On average, counties allocated a meagre six per cent to the sector in the past three years, with most of the money going to the recurrent budget, according to a recent study by Tegemeo Institute, an agriculture think tank of Egerton University.
Experts say the sector is severely under-funded despite being a key driver of economic growth, contributing 33 per cent to the gross domestic product in 2016, and that the low funding could impede job creation, poverty reduction, and raising levels of income.
“Although some sub-sectors within the agricultural sector such as horticulture, flowers, and dairy are dynamic and have expanded in the past 10 years, most others such as maize, wheat, and rice have performed poorly. Food security remains a challenge. This is the elephant in the room,” Agriculture Cabinet Secretary Willy Bett told a conference on transforming agriculture for inclusive growth and sustainable livelihoods in Nairobi.
The agriculture sector was devolved through the 2010 Constitution, leaving only policy formulation and capacity building to the national government. The county is expected to implement the policies, explore markets, and regulate operations in the sector.
The challenge of under-funding adds to shrinking land sizes, soil degradation, and climate change that have cut the productivity of crops, making it more difficult to feed the rising population, which is set to hit the 50 million mark in 2020, according to government estimates.
“There is a need to unbundle the functions in the sector, to clearly know what each level of government should do,” said Dr Timothy Njagi, policy analyst at Tegemeo Institute. See Also: Forget chemicals! Here are safe ways to ripen fruits
This should be backed by political goodwill to ensure that youth and women are included in the production and value-addition chain for the transformation of the sector to be sustainable, said Miltone Ayieko, the director of Tegemeo Institute.

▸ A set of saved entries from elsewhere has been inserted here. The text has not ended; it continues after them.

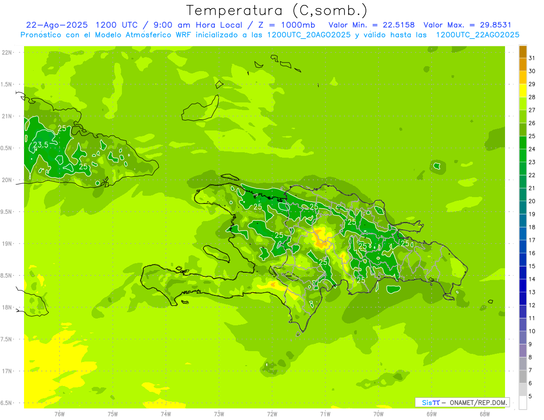Image resolution: width=544 pixels, height=420 pixels.
Task: Select the 71W longitude axis label
Action: 325,414
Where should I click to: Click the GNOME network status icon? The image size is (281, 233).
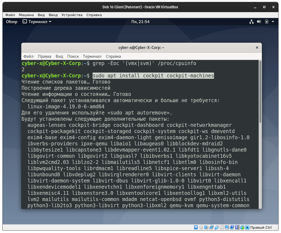251,22
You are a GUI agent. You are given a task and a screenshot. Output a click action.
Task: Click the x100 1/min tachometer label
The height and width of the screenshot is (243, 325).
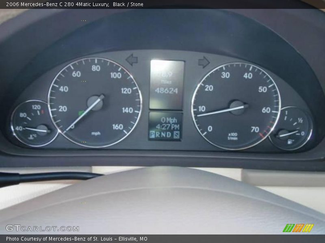coord(232,135)
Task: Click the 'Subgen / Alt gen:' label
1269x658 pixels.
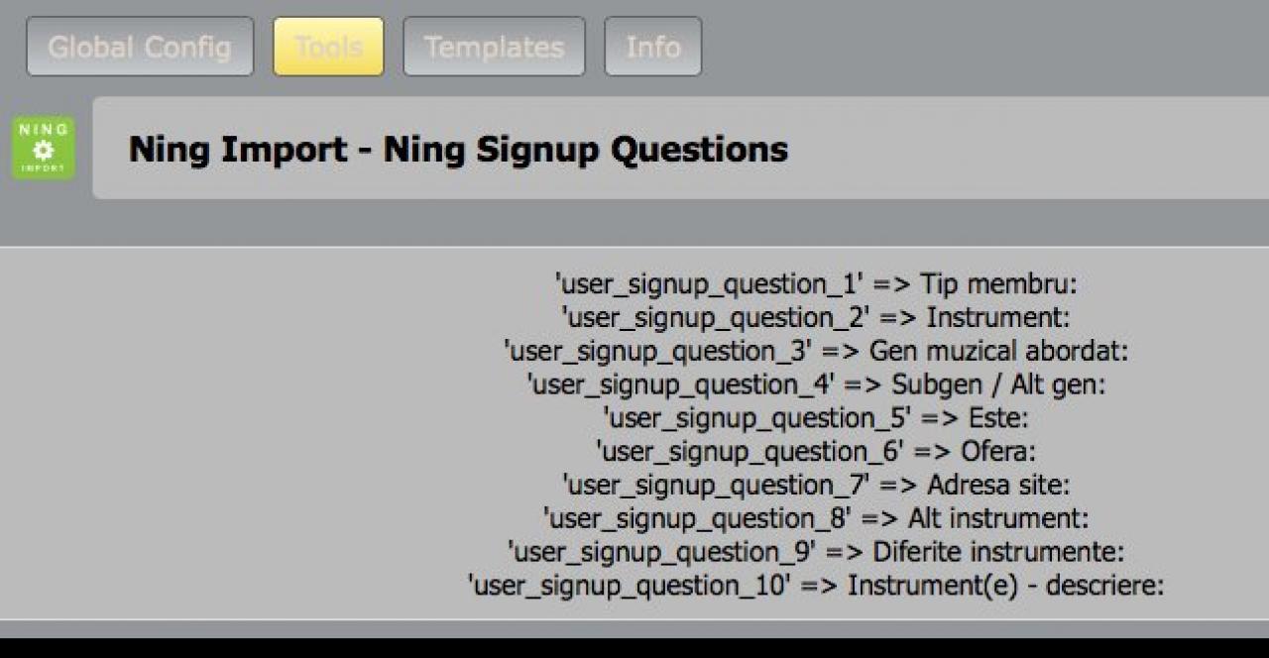Action: tap(998, 384)
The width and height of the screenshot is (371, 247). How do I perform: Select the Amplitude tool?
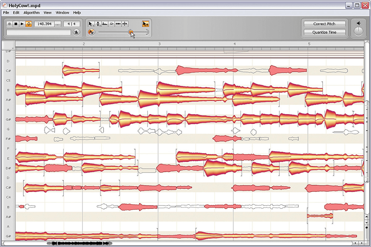[112, 24]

The county officials, the experts, said divert budgeted funds for agriculture to other activities such as construction of rural roads and bridges to earn political mileage since they are more visible.
And with data on the quantities of food items produced in counties largely absent, the challenge is more daunting on policy makers at national level to come up with appropriate policies to ensure adequate food production in the country.

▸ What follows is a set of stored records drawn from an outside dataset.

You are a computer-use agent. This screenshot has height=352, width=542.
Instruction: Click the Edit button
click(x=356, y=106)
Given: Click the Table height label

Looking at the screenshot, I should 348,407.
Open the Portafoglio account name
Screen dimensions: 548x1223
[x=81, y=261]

For example, some counties in western Kenya allocated only 1.3 per cent of their budget to agriculture, while another study by the institute indicated that farmers in these counties were unlikely to use fertilisers and modern technology compared to farmers in the central and eastern parts of the country.

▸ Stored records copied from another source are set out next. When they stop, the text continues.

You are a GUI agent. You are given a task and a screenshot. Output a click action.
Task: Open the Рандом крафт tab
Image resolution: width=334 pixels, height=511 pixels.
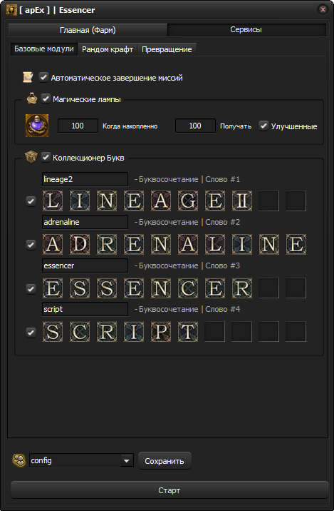tap(108, 49)
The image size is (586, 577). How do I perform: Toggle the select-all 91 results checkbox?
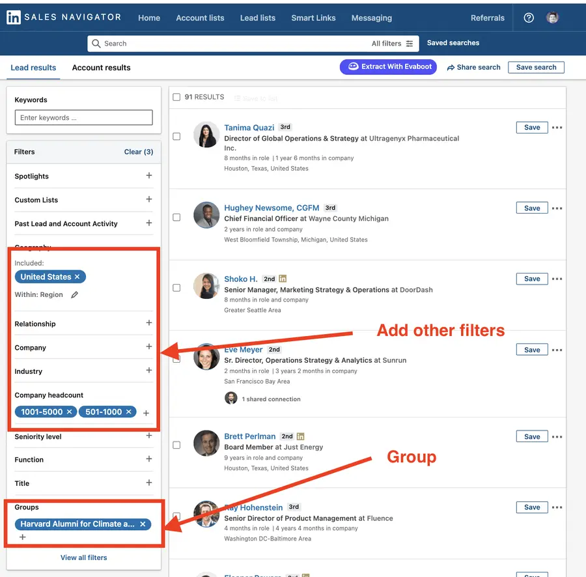(176, 97)
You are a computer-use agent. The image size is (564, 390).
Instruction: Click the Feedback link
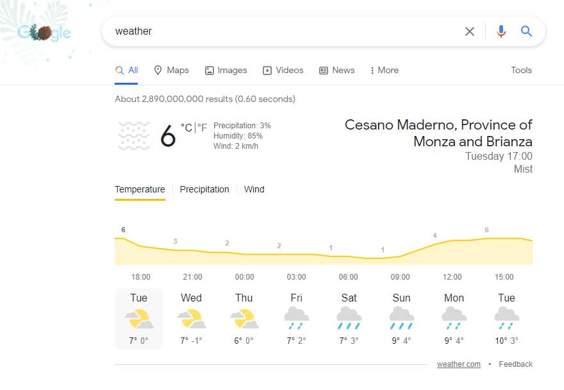click(515, 364)
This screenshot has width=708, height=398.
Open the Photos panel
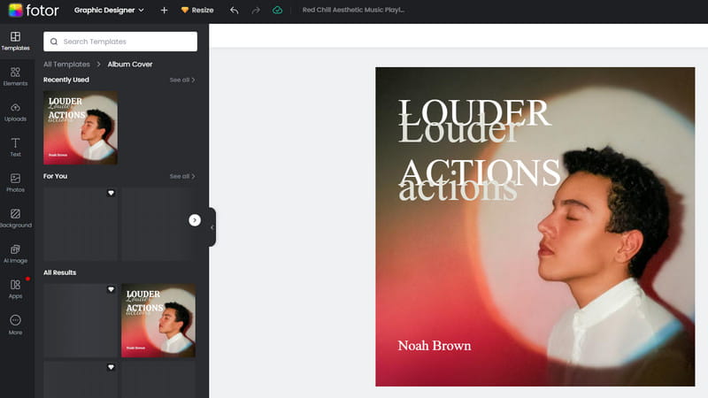(15, 182)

Only Murang’a, Kiambu, and Kericho spent more money on agriculture than they had budgeted in their county integrated development plans. The others cut back on the funds they had intended to use on agriculture, which was attributed to political interference as counties sought to spread funds evenly through ward development funds managed by the members of county assemblies.
There is also great disparity in usage of fertiliser and adoption of new technologies between counties in western Kenya and those in the central and eastern regions and this has an impact on production levels.
“The experience by farmers in central and eastern Kenya with the use of fertilisers and modern technology, and levels of income, and accessibility (being near Nairobi) might be the reason for these regional differences” Mr Eric Njue, a researcher with the institute said.